## Requirements
Rewrite the items from the line with "Viewport: 426px width, 682px height." up to and including the line with "tap(26, 343)", replacing "smartphone" with "mobile phone" and keeping everything else unchanged. Give only those lines, and leave the pictures out.

## Dataset records
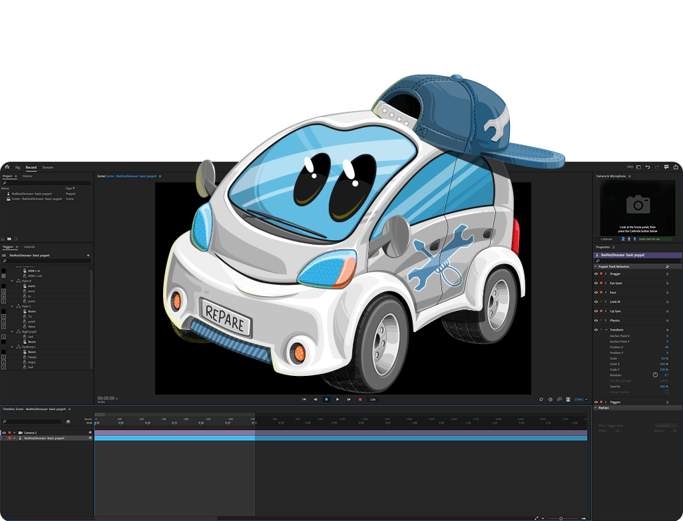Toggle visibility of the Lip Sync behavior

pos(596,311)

---

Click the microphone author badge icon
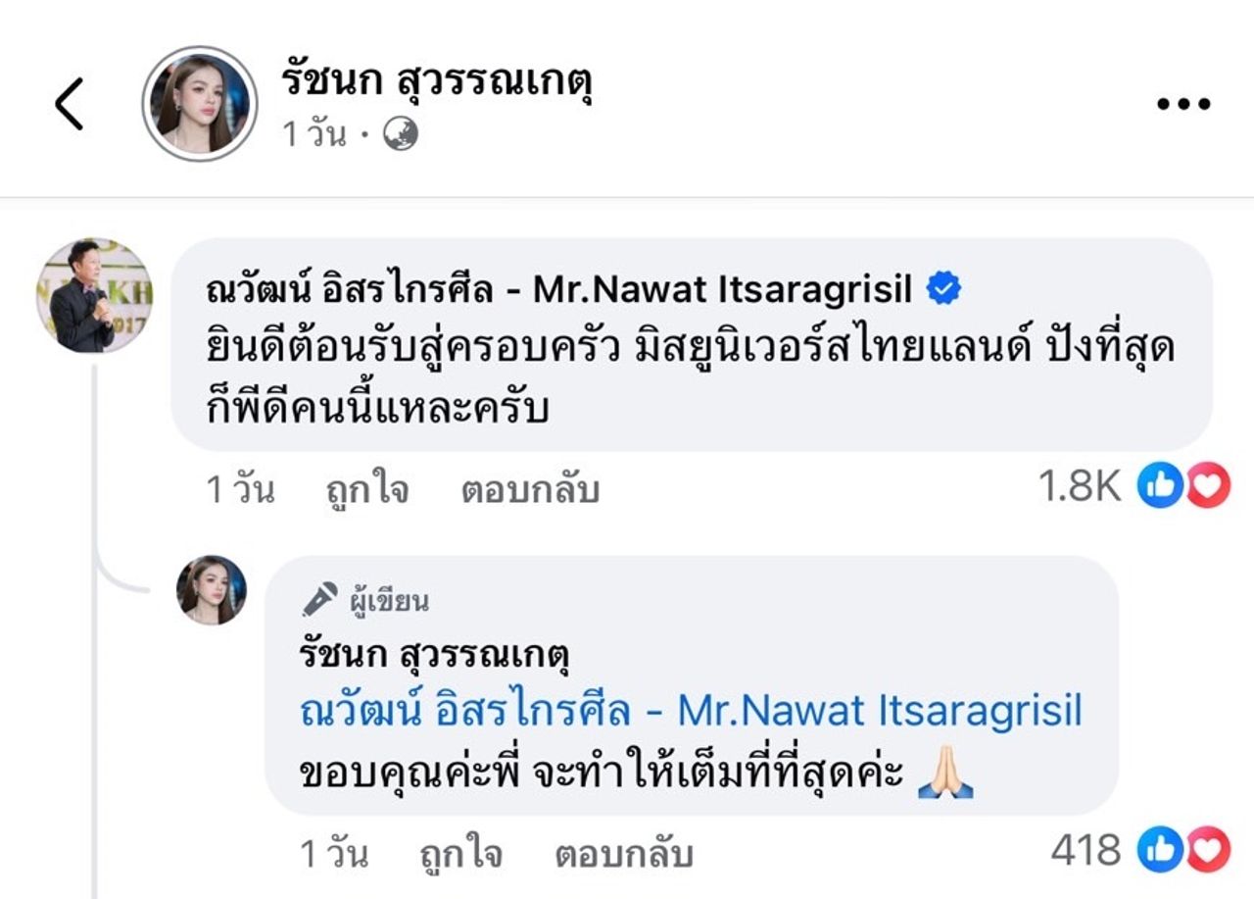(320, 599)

...

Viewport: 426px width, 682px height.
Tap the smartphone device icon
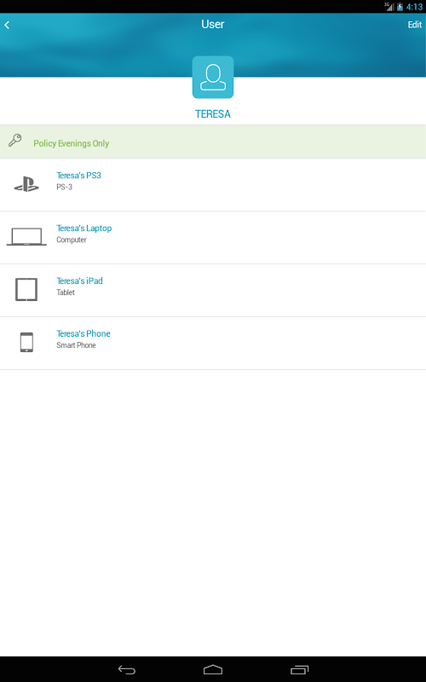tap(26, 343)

## Task result
Viewport: 426px width, 682px height.
Tap the mobile phone device icon
tap(26, 343)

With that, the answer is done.